We have a number of CentOS 5 (specfically, CentOS 5.9) machines at work. There’s nothing terribly wrong with them, they were just installed before CentOS 6 was offically released. End of life for CentOS 5 isn’t until 2014, so we haven’t felt significant pressure to upgrade (and there’s not a whole lot of benefit to us for doing so).
Today, Valve released an update for Counter-Strike. Among all the changes, they switched to GCC 4.6, which brings with it a dependency on glibc 2.7. This is somewhat of a problem for us, as CentOS 5 is only shipping with glibc 2.5.
This means when I tried to start the updated server, I saw the following error:
Error:/lib/libc.so.6: version `GLIBC_2.7' not found (required by ./engine_i486.so)

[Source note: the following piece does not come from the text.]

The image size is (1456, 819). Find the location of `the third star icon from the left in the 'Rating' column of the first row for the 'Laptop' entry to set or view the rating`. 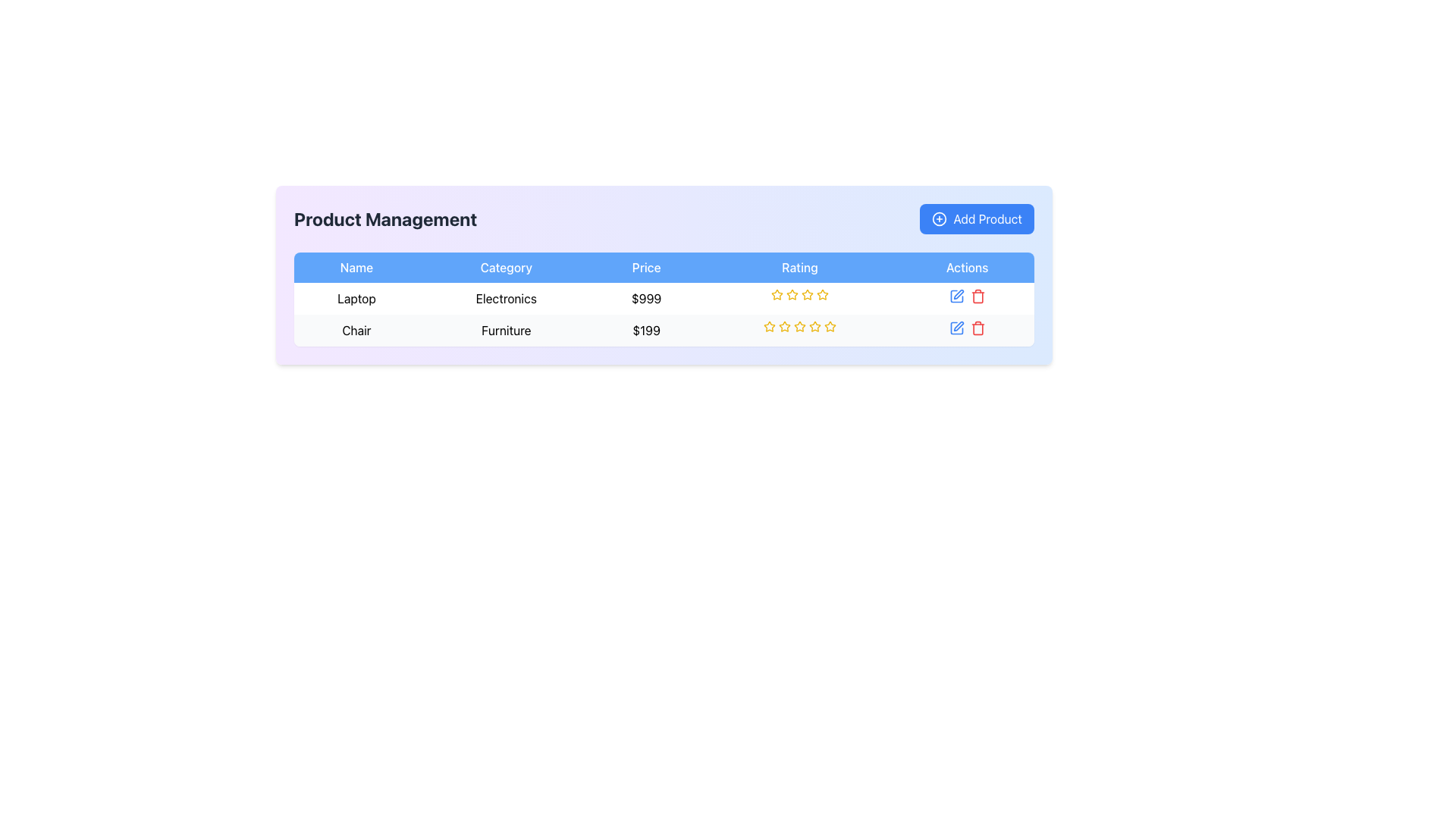

the third star icon from the left in the 'Rating' column of the first row for the 'Laptop' entry to set or view the rating is located at coordinates (792, 295).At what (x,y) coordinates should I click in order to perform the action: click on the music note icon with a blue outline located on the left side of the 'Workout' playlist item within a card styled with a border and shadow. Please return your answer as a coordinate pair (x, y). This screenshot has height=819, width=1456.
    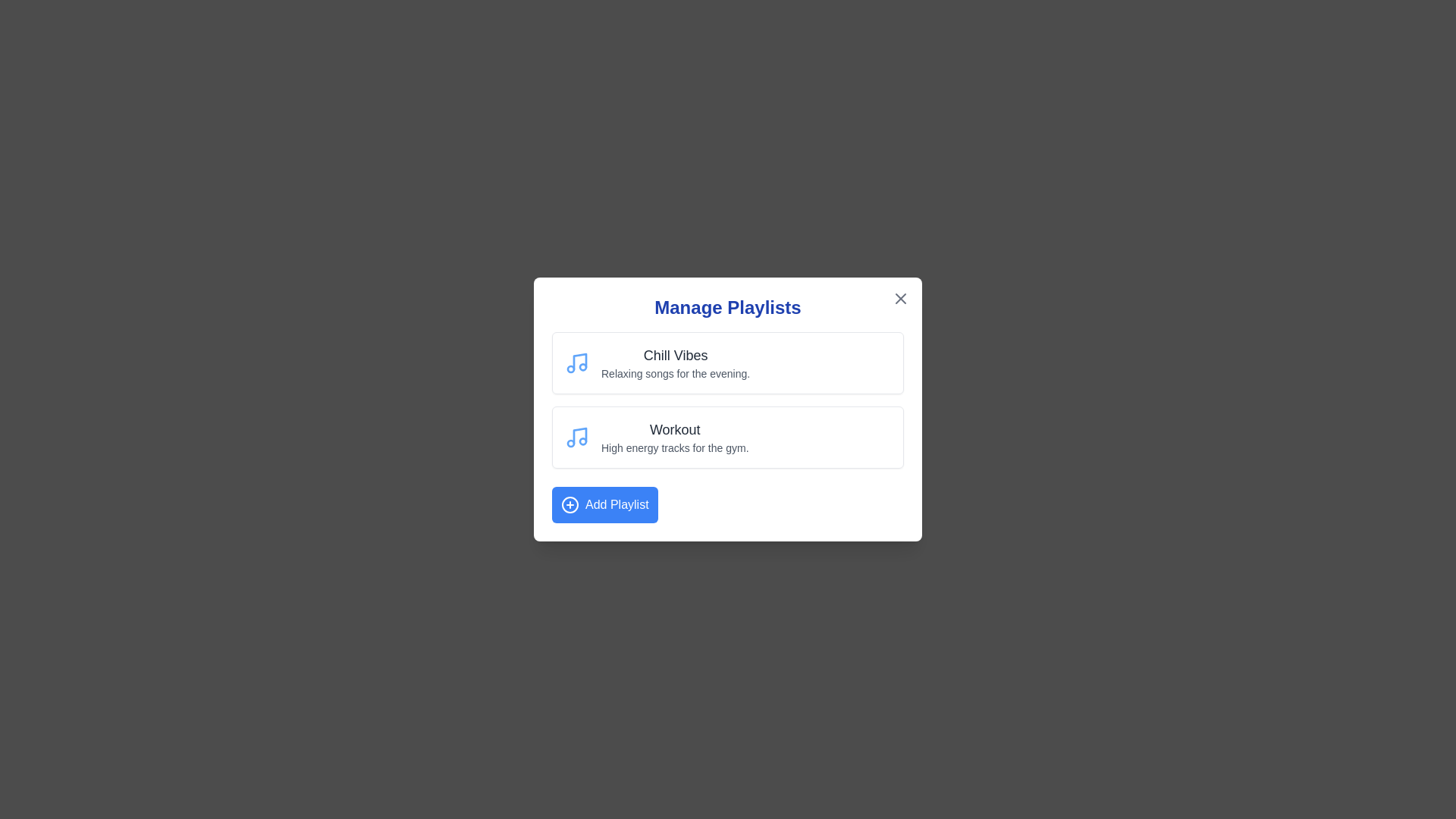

We had a couple options here:
- Upgrade all our machines to CentOS 6. This isn’t really feasible in the short term, we’re talking about hundreds of machines, and it’s a Friday. Waiting really isn’t a great option either, as customers aren’t going to want to wait for the update (and by default old servers reboot themselves on every map change).
- Transfer all the affected servers off onto machines running CentOS 6. This is feasible in some of our locations, but we don’t have the free hardware in a lot of places to do this.
- Upgrade glibc on all our CentOS 5 machines. This is a pretty complicated process, that would involve significant changes to the operating system. glibc is too important to be simple to swap out. It would be pretty time consuming to get this all tested and even then we’d still probably lose some machines to the upgrade. Don’t forget, the customers want this upgrade by the weekend too.
- Install an upgraded version of glibc and run the servers off that. This is what I ultimately decided to do.
So, the first step here is to figure out how to compile and run two versions of glibc on a machine. Compiling is no problem, it’s a pretty standard configure; make; make install. The only tricky bit here is CentOS 5 ships with a very old version of GCC and binutils. So, I had to install gcc44 and compile a newer version of binutils. After that, it was just a matter of:
CFLAGS='-march=i686 -O2' CC=gcc44 CXX=gcc44-c++ ../configure --prefix=/home/glibc215 \
--with-binutils=/home/newbinutils/bin/ && make -j 4 && make install
If it’s not obvious there, I’m using glibc 2.15 instead of 2.17. 2.16 and 2.17 require kernel headers from a kernel newer then what we’re using. I could have grabbed a newer kernel and just used it for the headers, but I didn’t need to be running the latest version of glibc.
So, now I’ve got a fresh version of glibc sitting in /home/glibc215 and i just need a way to convince the server to run it. Most of the suggestions I found were to edit the binary and make it use the newer version. That’s not really great for us, as we’d have to edit the binary again after every update. Rather then do this, I decided to just call ld-linux.so.2 directly for the new exe. To maintain compatibility with the default launcher script (hlds_run), I created a simple wrapper script:
#!/bin/bash
/home/glibc215/lib/ld-linux.so.2 --library-path /home/glibc215/lib/:. ./hlds_linux $*
Then, I made hlds_run use this wrapper instead of the server (via the -binary command line argument). I was pretty happy when the server started up perfectly! This was pretty important to solve, as the other Half Life 1 games are going to be upgraded in this manner in the next couple months.